■ **What you have to do**
Please copy out the full listing that follows exactly; no picture belongs in the copy.

● ● ● ● ● ● ●

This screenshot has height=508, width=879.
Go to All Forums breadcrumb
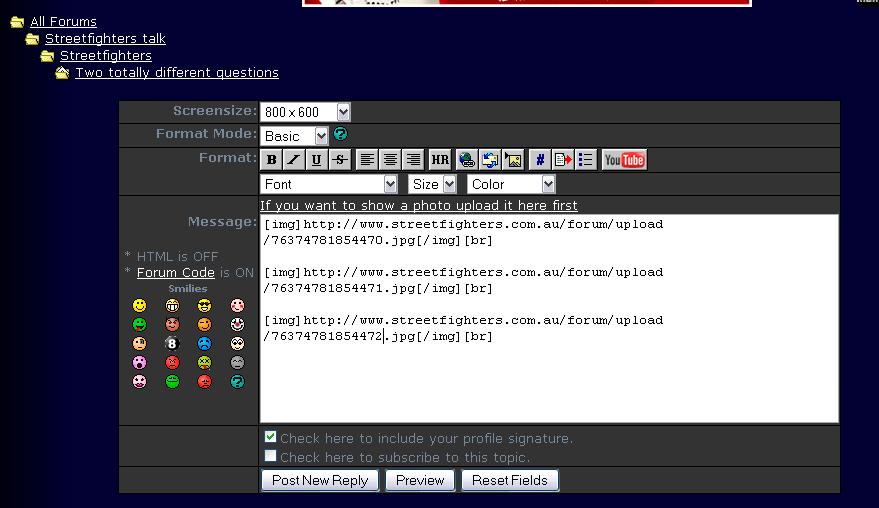pyautogui.click(x=63, y=21)
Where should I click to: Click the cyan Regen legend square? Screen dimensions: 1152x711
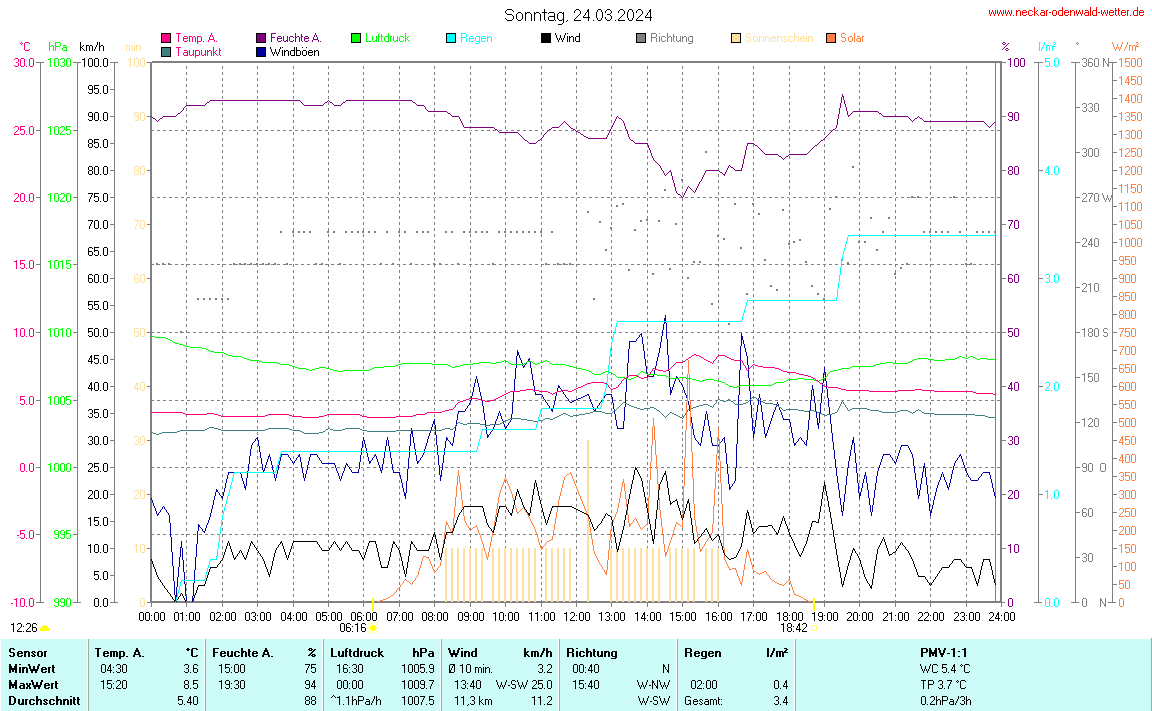451,38
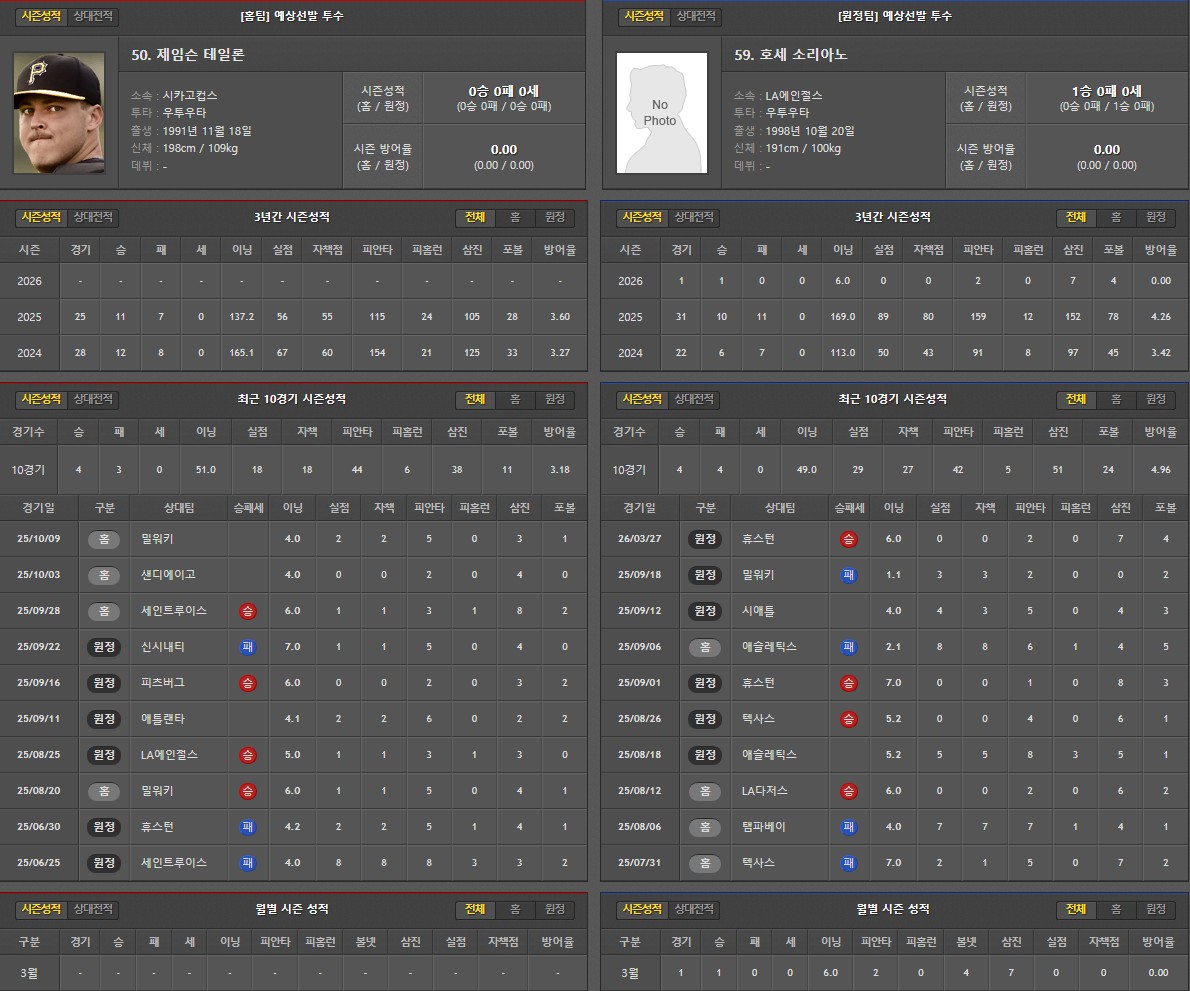This screenshot has width=1190, height=991.
Task: Click opponent 밀워키 in Taillon's 25/08/20 row
Action: click(158, 791)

● ● ● ● ● ● ●

■ **Result of this exercise**
This screenshot has height=508, width=879.
Go to All Forums breadcrumb
pyautogui.click(x=63, y=21)
Where should I click to: Click the cyan Regen legend square? Screen dimensions: 1152x711
451,38
This screenshot has width=1190, height=991.
Task: Click opponent 밀워키 in Taillon's 25/08/20 row
Action: click(158, 791)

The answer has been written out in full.